Die neu eingeführte Zeiterfassung Fingerprint sah vor, dass der Mitarbeiter sich durch Abgleich seines Fingerabdrucks mit den im Zeiterfassungsterminal gespeicherten Daten im Zeiterfassungsprogramm an- und abmeldet. Hierfür wurden aus dem Fingerabdruck des Mitarbeiters zunächst sogenannte Minutien (individuelle, nicht vererbbare Fingerlinienverzweigungen) mittels eines speziellen Algorithmus extrahiert. Der Minutiendatensatz wurde sodann im Zeiterfassungsterminal gespeichert und zum Abgleich des Fingerabdrucks des Mitarbeiters bei der An- und Abmeldung verwendet. Nicht gespeichert wurde grundsätzlich der Fingerabdruck des Mitarbeiters. Aus dem gespeicherten Minutiendatensatz konnte der Fingerabdruck des Mitarbeiters auch nicht wieder generiert werden.

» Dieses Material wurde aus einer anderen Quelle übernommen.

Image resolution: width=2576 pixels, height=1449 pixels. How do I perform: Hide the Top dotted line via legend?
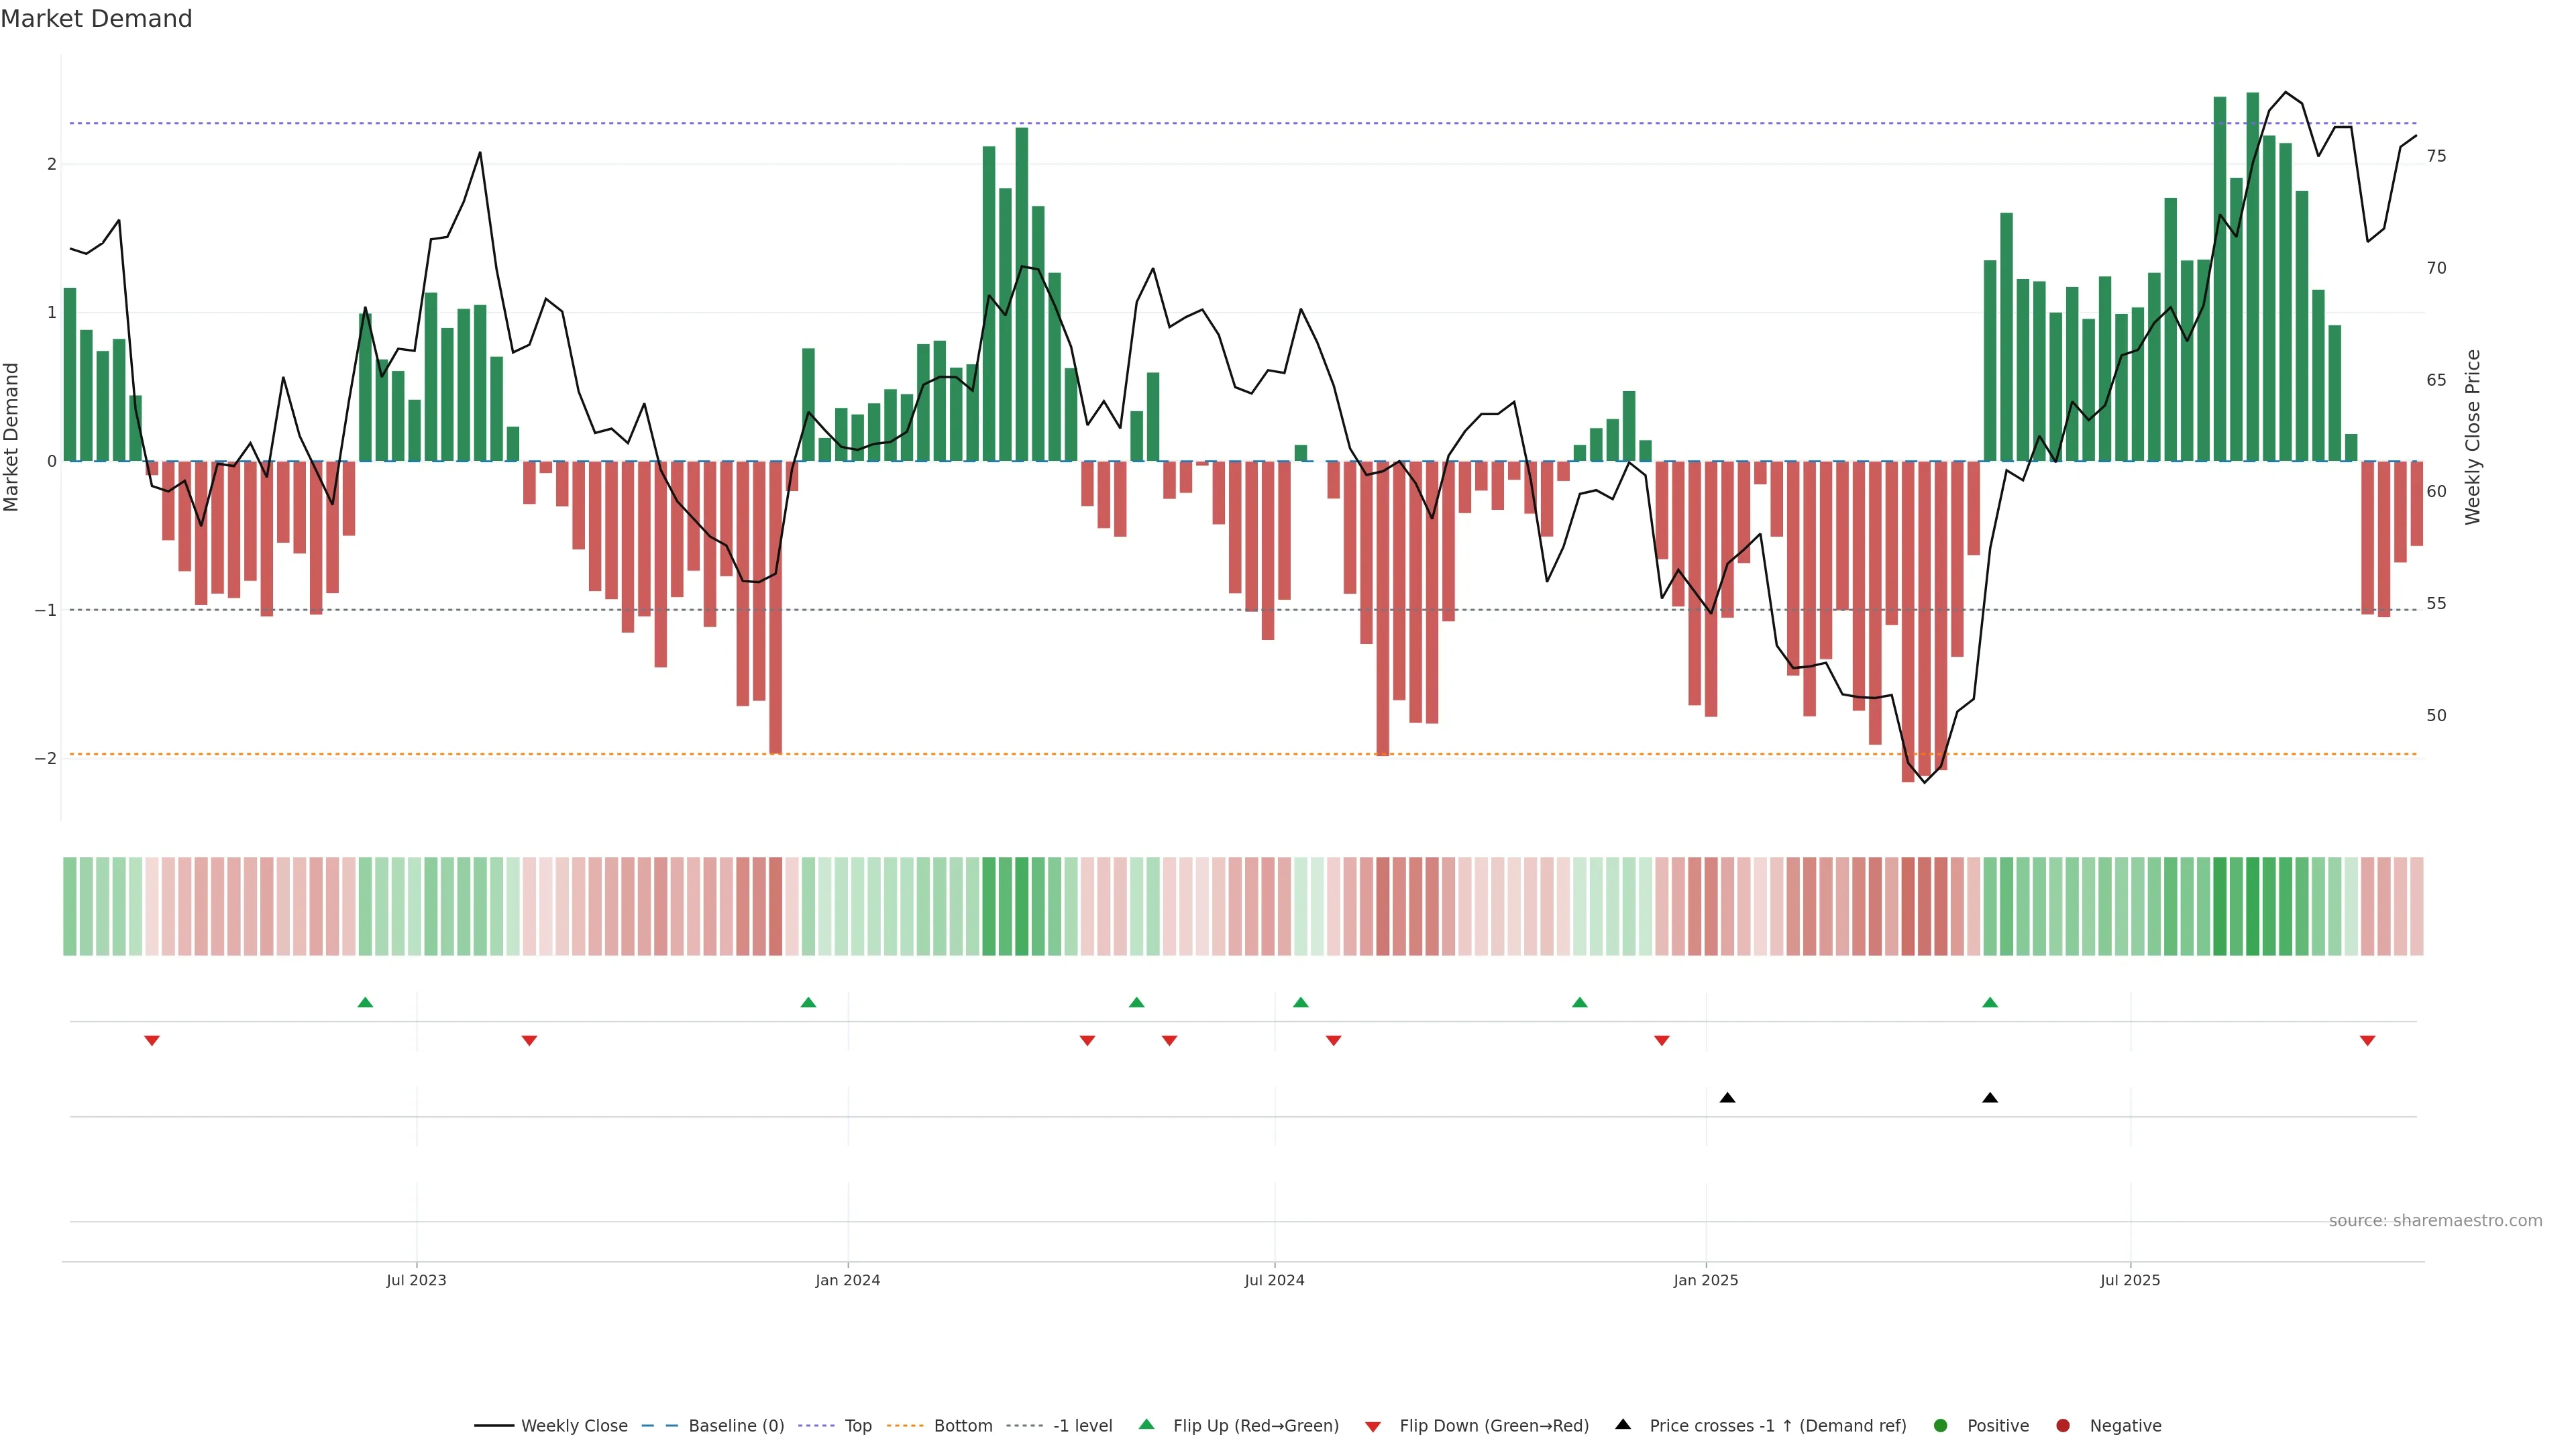pos(857,1425)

Das Arbeitsgericht hat der Klage stattgegeben. Berufung wurde eingelegt beim LAG Berlin-Brandenburg unter dem Aktenzeichen 10 Sa 2130/19.

Die Gründe:
Die Abmahnungen sind aus der Personalakte zu entfernen, da der Kläger nicht verpflichtet ist, das Zeiterfassungssystem Fingerprint zu nutzen.

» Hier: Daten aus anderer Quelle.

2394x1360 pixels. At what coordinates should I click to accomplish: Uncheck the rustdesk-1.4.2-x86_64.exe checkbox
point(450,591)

Datenschutzrechtlich handelt es sich bei dem Minutiendatensatz um biometrische Daten nach Art. 9 Abs. 1 DSGVO und besondere Kategorien personenbezogener Daten im Sinne von § 26 Abs. 3 BDSG. Diesen Daten ist eigen, dass eine Verarbeitung die Privatsphäre des Mitarbeiters und damit das Recht auf informationelle Selbstbestimmung im besonderen Maße verletzen kann. Die Verarbeitung von biometrischen Daten - und somit auch von Minutiendatensätzen - ist daher nach Art. 9 Abs. 1 GSGVO grundsätzlich verboten. Allerdings enthält Art. 9 Abs. 2 GSGVO mehrere Erlaubnistatbestände, bei deren Vorliegen eine Verarbeitung (ausnahmsweise) doch zulässig ist. Arbeitsrechtlich relevant sind insbesondere die Erlaubnistatbestände "Erforderlichkeit", "Freiwillige Einwilligung" und "Kollektivvereinbarung".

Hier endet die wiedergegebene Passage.